_Required action_
Search the data below for the string "timestamp". Extract every line that contains it.

_Data under study_
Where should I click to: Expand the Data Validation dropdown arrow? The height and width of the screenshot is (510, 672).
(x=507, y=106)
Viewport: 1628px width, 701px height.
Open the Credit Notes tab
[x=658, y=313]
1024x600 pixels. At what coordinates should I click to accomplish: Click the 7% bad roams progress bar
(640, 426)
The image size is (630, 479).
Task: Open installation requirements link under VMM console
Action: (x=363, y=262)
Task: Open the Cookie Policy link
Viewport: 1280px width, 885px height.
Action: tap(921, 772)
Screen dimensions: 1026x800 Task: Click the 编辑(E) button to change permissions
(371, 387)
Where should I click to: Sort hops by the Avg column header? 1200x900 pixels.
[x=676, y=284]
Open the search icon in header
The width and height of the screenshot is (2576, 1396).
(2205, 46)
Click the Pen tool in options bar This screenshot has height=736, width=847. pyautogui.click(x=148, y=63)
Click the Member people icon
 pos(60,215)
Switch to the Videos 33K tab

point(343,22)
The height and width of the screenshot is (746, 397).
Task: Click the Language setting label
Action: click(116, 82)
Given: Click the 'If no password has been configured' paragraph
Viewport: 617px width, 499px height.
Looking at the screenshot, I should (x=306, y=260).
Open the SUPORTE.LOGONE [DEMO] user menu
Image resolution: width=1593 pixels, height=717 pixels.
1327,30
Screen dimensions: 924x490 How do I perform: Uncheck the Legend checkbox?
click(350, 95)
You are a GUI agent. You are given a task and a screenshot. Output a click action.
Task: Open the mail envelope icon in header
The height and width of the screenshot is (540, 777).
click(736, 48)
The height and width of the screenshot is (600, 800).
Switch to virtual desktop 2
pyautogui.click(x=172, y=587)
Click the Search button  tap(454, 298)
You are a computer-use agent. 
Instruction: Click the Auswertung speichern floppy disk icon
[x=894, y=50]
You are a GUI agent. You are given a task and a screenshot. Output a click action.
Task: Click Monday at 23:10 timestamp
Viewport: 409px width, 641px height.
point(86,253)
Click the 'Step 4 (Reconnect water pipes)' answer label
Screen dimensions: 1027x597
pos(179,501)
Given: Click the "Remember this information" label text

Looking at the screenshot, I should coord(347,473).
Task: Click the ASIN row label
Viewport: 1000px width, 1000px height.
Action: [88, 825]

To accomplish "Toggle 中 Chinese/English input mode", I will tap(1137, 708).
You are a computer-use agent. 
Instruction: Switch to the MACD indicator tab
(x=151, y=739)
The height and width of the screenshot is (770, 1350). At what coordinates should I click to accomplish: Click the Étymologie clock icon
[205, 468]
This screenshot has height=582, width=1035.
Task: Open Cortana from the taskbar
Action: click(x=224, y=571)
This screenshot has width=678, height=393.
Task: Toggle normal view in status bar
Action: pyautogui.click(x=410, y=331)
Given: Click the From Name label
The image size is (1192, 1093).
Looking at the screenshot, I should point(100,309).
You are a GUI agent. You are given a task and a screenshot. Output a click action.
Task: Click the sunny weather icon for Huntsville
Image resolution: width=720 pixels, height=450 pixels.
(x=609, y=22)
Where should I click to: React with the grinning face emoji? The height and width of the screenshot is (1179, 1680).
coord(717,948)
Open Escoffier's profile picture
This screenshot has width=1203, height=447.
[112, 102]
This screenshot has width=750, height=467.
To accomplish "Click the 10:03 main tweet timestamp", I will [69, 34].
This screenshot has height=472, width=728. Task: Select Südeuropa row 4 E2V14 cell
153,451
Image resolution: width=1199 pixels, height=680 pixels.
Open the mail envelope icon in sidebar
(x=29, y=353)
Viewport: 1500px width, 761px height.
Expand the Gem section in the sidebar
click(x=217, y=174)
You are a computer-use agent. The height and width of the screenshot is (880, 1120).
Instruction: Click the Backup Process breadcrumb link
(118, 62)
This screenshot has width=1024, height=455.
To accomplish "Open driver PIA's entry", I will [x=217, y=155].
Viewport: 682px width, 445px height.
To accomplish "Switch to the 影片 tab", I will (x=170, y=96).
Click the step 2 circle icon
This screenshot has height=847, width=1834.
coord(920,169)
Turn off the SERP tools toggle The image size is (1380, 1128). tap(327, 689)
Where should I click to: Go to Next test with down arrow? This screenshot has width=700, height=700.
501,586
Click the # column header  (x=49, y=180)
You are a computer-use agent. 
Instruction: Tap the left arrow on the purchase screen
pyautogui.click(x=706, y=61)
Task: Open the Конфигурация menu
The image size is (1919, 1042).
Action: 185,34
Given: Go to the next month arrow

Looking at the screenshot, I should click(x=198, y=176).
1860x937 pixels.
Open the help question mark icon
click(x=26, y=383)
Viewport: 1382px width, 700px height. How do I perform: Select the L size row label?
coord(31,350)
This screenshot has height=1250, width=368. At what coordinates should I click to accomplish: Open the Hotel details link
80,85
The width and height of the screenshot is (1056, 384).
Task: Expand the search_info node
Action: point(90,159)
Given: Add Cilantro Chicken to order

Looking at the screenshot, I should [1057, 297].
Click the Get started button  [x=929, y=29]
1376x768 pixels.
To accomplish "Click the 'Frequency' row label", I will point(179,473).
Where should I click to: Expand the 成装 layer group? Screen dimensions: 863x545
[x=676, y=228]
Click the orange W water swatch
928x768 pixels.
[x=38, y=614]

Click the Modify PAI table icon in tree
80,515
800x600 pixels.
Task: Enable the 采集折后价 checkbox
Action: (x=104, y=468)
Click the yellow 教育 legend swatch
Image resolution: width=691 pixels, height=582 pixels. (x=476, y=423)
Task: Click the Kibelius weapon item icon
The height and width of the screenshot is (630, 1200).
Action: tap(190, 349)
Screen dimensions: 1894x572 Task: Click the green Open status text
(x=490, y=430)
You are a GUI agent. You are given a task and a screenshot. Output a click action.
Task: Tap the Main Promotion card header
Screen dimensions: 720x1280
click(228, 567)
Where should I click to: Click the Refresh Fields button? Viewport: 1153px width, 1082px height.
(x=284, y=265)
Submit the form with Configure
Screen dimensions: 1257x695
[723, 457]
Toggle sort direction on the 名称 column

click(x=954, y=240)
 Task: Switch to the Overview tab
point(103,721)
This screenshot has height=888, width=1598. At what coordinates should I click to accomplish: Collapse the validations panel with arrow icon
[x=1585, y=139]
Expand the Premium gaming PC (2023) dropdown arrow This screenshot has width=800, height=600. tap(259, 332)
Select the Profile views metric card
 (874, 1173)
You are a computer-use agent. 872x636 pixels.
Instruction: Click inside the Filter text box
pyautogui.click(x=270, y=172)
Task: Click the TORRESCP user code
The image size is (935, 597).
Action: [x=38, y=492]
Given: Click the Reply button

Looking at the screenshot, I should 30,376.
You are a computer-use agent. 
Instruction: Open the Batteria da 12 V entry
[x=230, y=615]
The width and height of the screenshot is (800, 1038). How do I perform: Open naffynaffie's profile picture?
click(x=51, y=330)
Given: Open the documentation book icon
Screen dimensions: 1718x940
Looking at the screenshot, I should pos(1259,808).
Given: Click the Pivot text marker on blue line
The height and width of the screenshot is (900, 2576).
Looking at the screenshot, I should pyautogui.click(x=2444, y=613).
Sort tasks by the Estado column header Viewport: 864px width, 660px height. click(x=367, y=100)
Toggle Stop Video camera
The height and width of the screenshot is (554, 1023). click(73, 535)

_Solution to this problem_
Task: Click Monday at 23:10 timestamp
To accomplish "Click the 10:03 main tweet timestamp", I will [69, 34].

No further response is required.